:: Text provided

Implement Strong Lucas test and Baillie-PSW (#323)

The [Baillie-PSW] is the star of the show: it's fully deterministic for
all 64-bit integers, and there are no known counterexamples of any size.
In order to reach it, we need to combine the existing Miller-Rabin test
with a [Strong Lucas] test, the latter of which is the "hard work" part
of this PR.

The first step is to find the right value of the "D" parameter to use:
the first from the sequence {5, -7, 9, -11, ...} whose Jacobi symbol
(see parent PR) is -1.  We represent this as an `uint64_t`-and-`bool`
struct, rather than a simple `int`, for two reasons.  First, it's easier
to write this incrementing/alternating pattern with a separate sign.
Second, when we use `D.mag` in calculations, it's convenient if it's
already a `uint64_t` like almost all of the rest of our types.

Oh --- and, this step won't work if `n` is a perfect square, so we add a
separate guarding step to filter this situation out.

Now for the meat of the calculation.  We need to compute elements of the
Lucas Sequences, $U_k$ and $V_k$ for certain specific indices.  To do
that efficiently, we use the fact that $U_1 = V_1 = 1$, and apply the
index-doubling and index-incrementing relations:

![Equations for U and
V](https://github.com/user-attachments/assets/8cfc1ec9-067e-4c8b-b855-9d86194f4296)

The above are derived assuming the Lucas parameters $P=1$, $Q=(1-D)/4$,
as is always done for the best-studied parameterization of Baillie-PSW.
We use a bit-representation of the desired indices to decide when to
double and when to increment, also commonly done (see the Implementation
section in the [Strong Lucas] reference).

Finally, we are able to combine the new Strong Lucas test with the
existing Miller-Rabin test to obtain a working Baillie-PSW test.

We use the same kinds of verification strategies for Strong Lucas and
Baillie-PSW as we used for Miller-Rabin, except that we don't test
pseudoprimes for Baillie-PSW because nobody has ever found any yet.

Helps #217.

::::
:: Given data

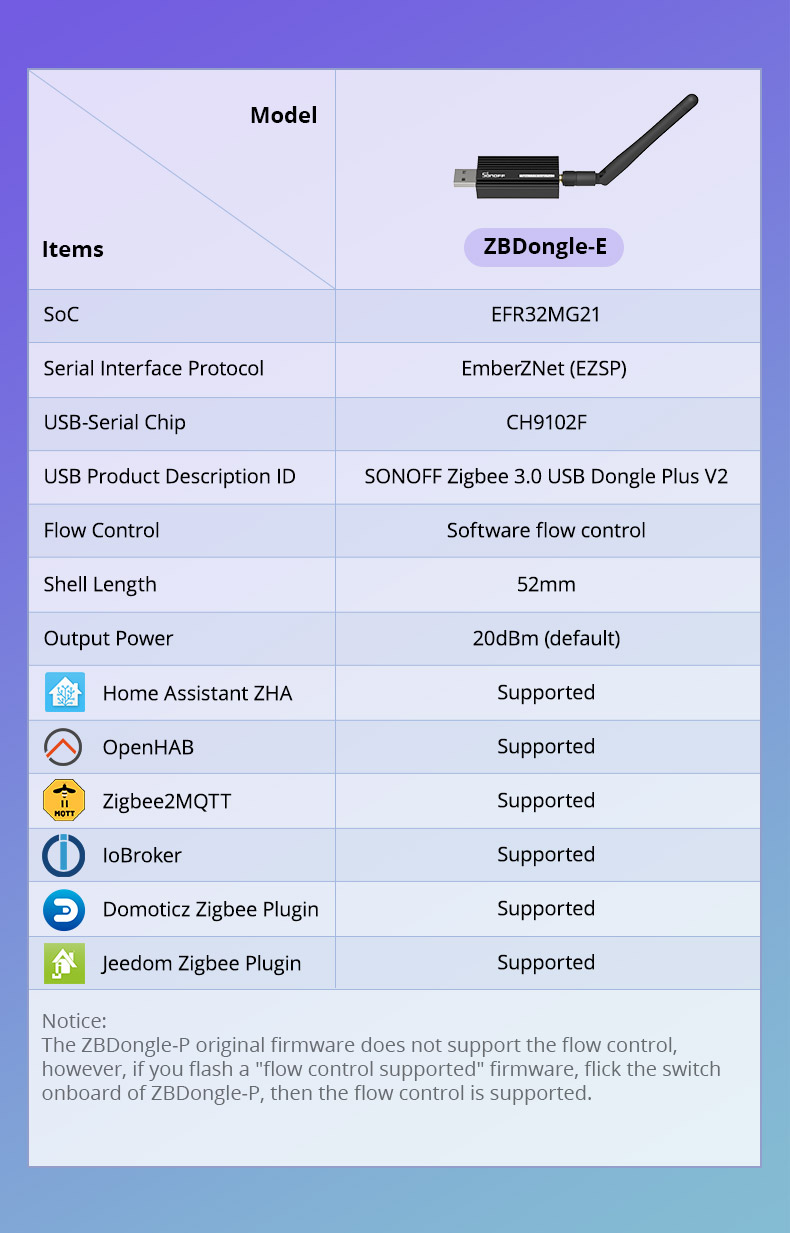Viewport: 790px width, 1233px height.
Task: Click the SONOFF Zigbee 3.0 USB Dongle Plus V2 text
Action: click(546, 476)
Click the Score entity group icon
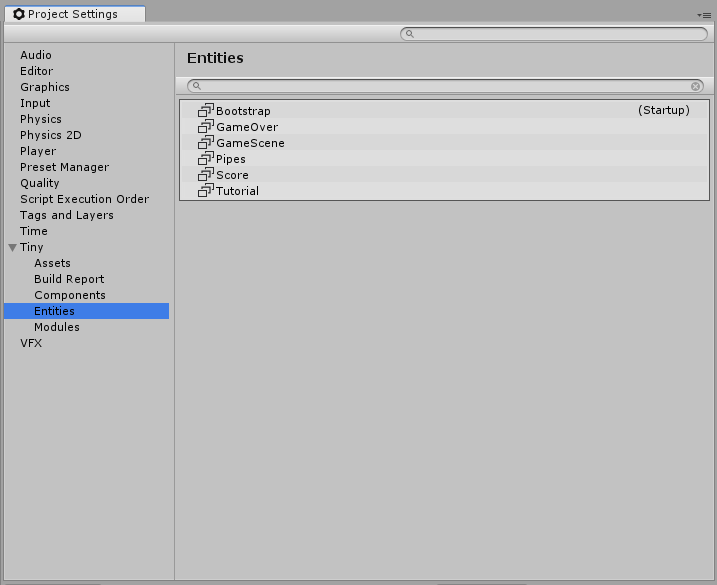 [206, 175]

::::

### What is being asked:
Please repeat the part of the pull request description on the Baillie-PSW test that begins at the words "The above are" and ends after "found any yet.", keeping every word the same.

### Response:
The above are derived assuming the Lucas parameters $P=1$, $Q=(1-D)/4$,
as is always done for the best-studied parameterization of Baillie-PSW.
We use a bit-representation of the desired indices to decide when to
double and when to increment, also commonly done (see the Implementation
section in the [Strong Lucas] reference).

Finally, we are able to combine the new Strong Lucas test with the
existing Miller-Rabin test to obtain a working Baillie-PSW test.

We use the same kinds of verification strategies for Strong Lucas and
Baillie-PSW as we used for Miller-Rabin, except that we don't test
pseudoprimes for Baillie-PSW because nobody has ever found any yet.